1
Genome scale network analysis / Re: Avoiding connection on side compounds
I just saw your answer, had problems with my mailbox :/
Thank you so much for replying!
I wish I have seen this paper before finishing my phd thesis...
I totally agree on the first two methods, , the pros and the cons, but I still don't totally understand the usage of chemical similarity between compounds on a large scale.

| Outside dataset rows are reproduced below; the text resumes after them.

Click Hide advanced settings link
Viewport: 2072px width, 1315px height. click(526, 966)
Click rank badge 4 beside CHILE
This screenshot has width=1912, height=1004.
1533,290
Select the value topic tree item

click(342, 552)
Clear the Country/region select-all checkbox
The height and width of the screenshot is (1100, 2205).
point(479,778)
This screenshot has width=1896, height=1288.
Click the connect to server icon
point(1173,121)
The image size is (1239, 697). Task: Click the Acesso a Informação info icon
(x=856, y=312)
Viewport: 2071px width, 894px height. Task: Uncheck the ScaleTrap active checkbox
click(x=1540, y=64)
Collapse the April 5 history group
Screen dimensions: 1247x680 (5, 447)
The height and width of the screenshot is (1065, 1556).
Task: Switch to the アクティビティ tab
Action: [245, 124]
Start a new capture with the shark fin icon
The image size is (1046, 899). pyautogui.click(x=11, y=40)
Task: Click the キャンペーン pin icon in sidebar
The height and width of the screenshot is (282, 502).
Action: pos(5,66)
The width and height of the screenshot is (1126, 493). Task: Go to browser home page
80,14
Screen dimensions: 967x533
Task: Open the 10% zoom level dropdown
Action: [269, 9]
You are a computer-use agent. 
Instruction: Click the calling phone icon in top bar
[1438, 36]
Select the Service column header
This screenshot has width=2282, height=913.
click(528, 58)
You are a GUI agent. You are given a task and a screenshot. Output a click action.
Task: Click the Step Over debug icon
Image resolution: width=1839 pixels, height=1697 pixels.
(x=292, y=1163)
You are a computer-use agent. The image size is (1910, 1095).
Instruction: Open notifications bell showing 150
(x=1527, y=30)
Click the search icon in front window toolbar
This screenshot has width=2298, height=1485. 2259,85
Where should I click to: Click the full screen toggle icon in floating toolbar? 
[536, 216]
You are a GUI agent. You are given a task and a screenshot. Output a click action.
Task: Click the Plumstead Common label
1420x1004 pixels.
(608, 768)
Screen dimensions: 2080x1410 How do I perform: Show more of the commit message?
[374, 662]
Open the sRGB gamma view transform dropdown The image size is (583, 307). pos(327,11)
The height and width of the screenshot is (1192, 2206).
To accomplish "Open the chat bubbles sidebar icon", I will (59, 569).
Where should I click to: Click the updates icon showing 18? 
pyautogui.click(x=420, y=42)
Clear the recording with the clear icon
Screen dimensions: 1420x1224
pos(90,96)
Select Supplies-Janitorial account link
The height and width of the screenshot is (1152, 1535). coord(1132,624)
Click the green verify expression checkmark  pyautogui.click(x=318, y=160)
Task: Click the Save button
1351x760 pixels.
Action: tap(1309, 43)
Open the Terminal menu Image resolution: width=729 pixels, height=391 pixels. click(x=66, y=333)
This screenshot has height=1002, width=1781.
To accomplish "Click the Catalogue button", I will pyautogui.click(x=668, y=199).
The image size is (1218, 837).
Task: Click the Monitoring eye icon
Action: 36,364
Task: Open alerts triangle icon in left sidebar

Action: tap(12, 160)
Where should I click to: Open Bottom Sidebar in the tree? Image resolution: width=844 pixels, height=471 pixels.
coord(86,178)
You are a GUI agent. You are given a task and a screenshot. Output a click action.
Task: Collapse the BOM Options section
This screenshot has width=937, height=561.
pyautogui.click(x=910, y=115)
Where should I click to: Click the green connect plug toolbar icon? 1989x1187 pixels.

I'm totally missing something in the structure similarity comparison to identify side compounds... In the example you put in your paper, (Figure 3) there is a comparison of structural similarity between compounds involved in the glucokinase reaction:
GLC + ATP -> GLC-6-P + ADP + H+
Similarity scores (as from the paper):
GLC - GLC-6-P = 0.85
GLC-ADP = 0.22
But, if a do an automated analysis, I will perform similarity comparison between all compounds involved in the reaction, which will give me these additional scores:
ATP - GLC-6-P = 0.30
ATP - ADP = 0.90
So that will mean that GLC is transformed in GLC-6-P and ATP in ADP.
But how I can use this information (in a global metabolic network, where I don't have predefined pathways, or target metabolites) to say that I want to select only the connection between GLC and GLC-6-P and not the connection between ATP and ADP?
The similarity between ATP and ADP is higher that between GLC and GLC-6-P, so weighting on this can lead to huge mistakes, no?
(By the way, always in this paper, there is a sentence I really don't get "As shown in Figure 3A, atom mapping shows that no atoms are exchanged between glucose and ATP during the glucokinase reaction". But... They exchange the whole phosphate group, no?)
I am more and more thinking about AI : a human with even small knowledge of biochemistry is able to recognize "main" and "secondary" compounds for most of the reactions. Do you think it's worth to create such an AI that could learn from human expertise? Or you think it's an excessively complicated way to solve this problem?